Jan 30, 2015· 1 MIN READ
Culture and education editor Liz Dwyer has written about race, parenting, and social justice for several national publications. She was previously education editor at Good.

When there’s nowhere in America that someone earning minimum wage can afford the rent on a market-rate one-bedroom apartment, it’s obvious that, yes, the rent really is too damn high. Developers might not always be inclined to build more affordable housing, but in the meantime, you can help plant your local community garden. That is, until the city decides that the only way to meet housing demand is to construct new buildings on the land you’ve been tending.
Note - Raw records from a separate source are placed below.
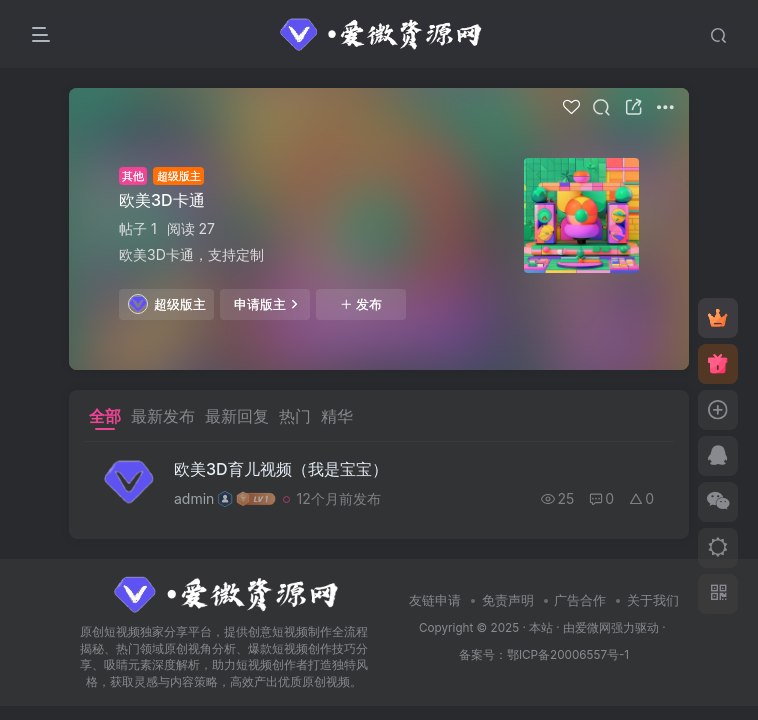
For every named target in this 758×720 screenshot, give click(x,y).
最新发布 (163, 416)
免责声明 (508, 600)
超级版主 (167, 304)
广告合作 (580, 600)
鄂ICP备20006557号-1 (568, 655)
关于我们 (653, 600)
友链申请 (435, 600)
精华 (337, 416)
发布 (361, 304)
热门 (295, 416)
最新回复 (237, 416)
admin (194, 498)
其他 (133, 176)
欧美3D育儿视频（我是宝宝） (281, 469)
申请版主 (265, 304)
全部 (105, 416)
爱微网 (593, 628)
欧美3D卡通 (162, 200)
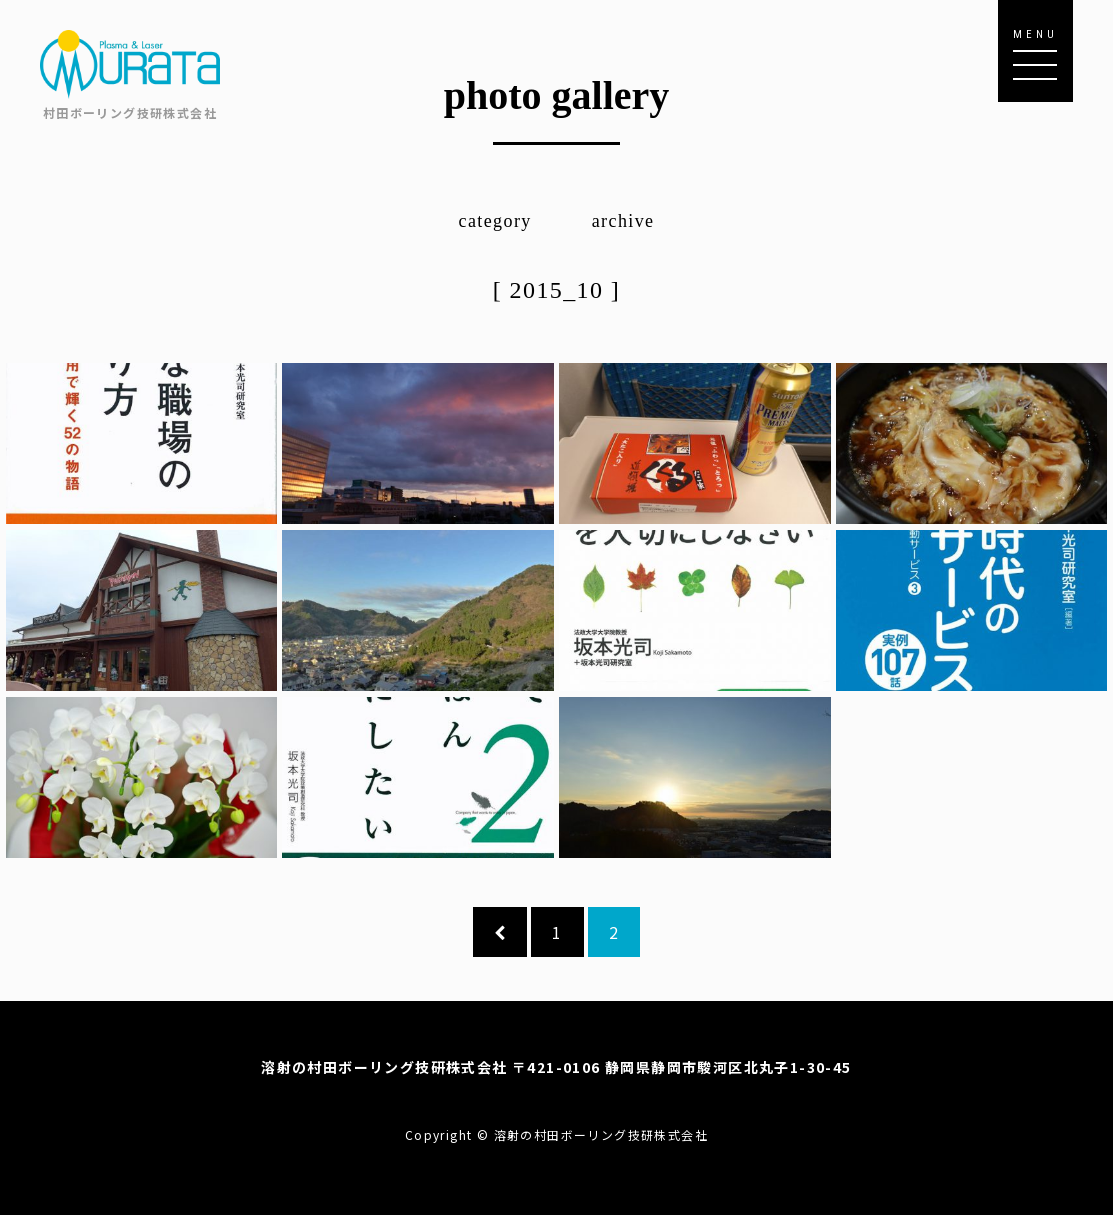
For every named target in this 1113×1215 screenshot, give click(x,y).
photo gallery (557, 95)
That’s the situation some residents of Gotham are finding themselves in, thanks to a recent decision by New York City’s Department of Housing Preservation and Development. The department recently made 180 new sites available to developers for construction bids, and three of the 15 sites in Harlem are locations where community gardens have sprung up.
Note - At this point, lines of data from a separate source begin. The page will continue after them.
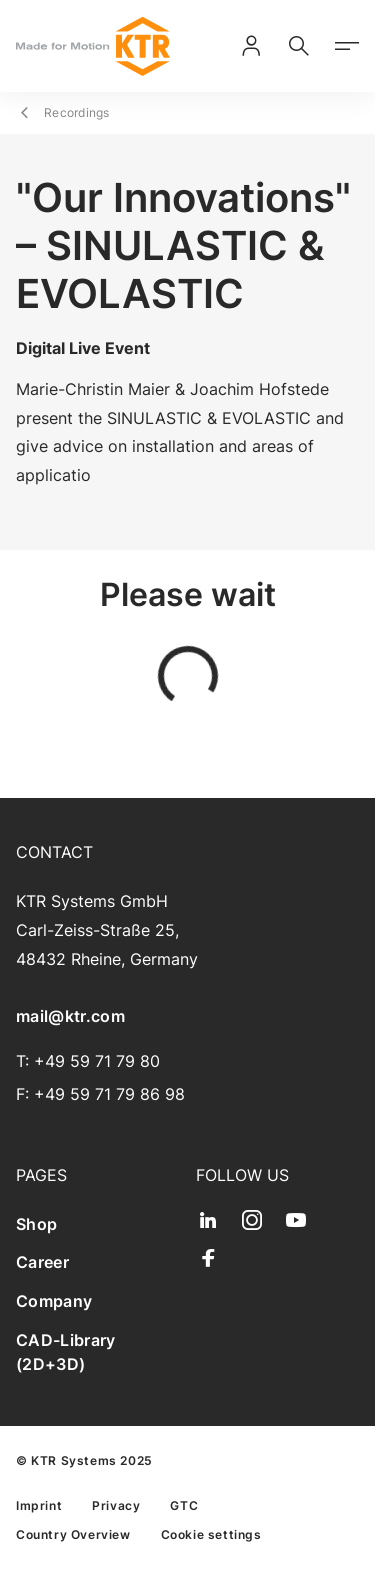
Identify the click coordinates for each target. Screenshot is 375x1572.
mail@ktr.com (70, 1016)
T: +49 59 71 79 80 (88, 1061)
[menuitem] (98, 1224)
Gentrification alert: Developers will be allowed to submit proposals for apartments that would require a family to earn almost $140,000. Sure, that’s cheaper than some of the million-dollar apartments being sold elsewhere in Manhattan, but it’s still out of the range of minimum-wage workers. As a result, activists in the neighborhood are taking the lead in advocating for their right to green space and a reasonably priced place to live.

“Harlem shouldn’t be forced to choose between its home-grown community gardens and affordable housing,” reads a Change.org petition started last week by green space advocate Marie Winfield and Tony Hillery, the founder of the Harlem Grown greenhouse.

Harlem Grown has seen significant success in the community. Last year the garden supplied more than 2,000 pounds of food to local residents and got students involved in planting, weeding, and harvesting crops. The petition is asking the housing department and Mayor Bill de Blasio to find other parcels of land to offer up to developers.

Residents have been allowed to grow fresh vegetables in the spaces, but they don’t own the land—the city does—which means that earlier this week one of the gardeners showed up to a space and found it locked.

“We were just getting ready to start planting for the spring, and now it’s padlocked,” 46-year-old John McBride, a resident of Harlem’s Morningside Heights neighborhood, told DNAInfo about Electric Ladybug Garden on West 111th Street. McBride has spent the past two years helping to get that particular garden to flourish, and he’s seen the positive effect it has had on the community.

“This garden has allowed people to create a sense of community where it didn’t exist before between the old-timers and the newcomers. I think people are surprised at how quickly the garden has flourished. It’s really given the block a positive tone,” he said.

As of this writing, more than 1,200 supporters have signed the petition, but neither the housing department nor de Blasio has replied.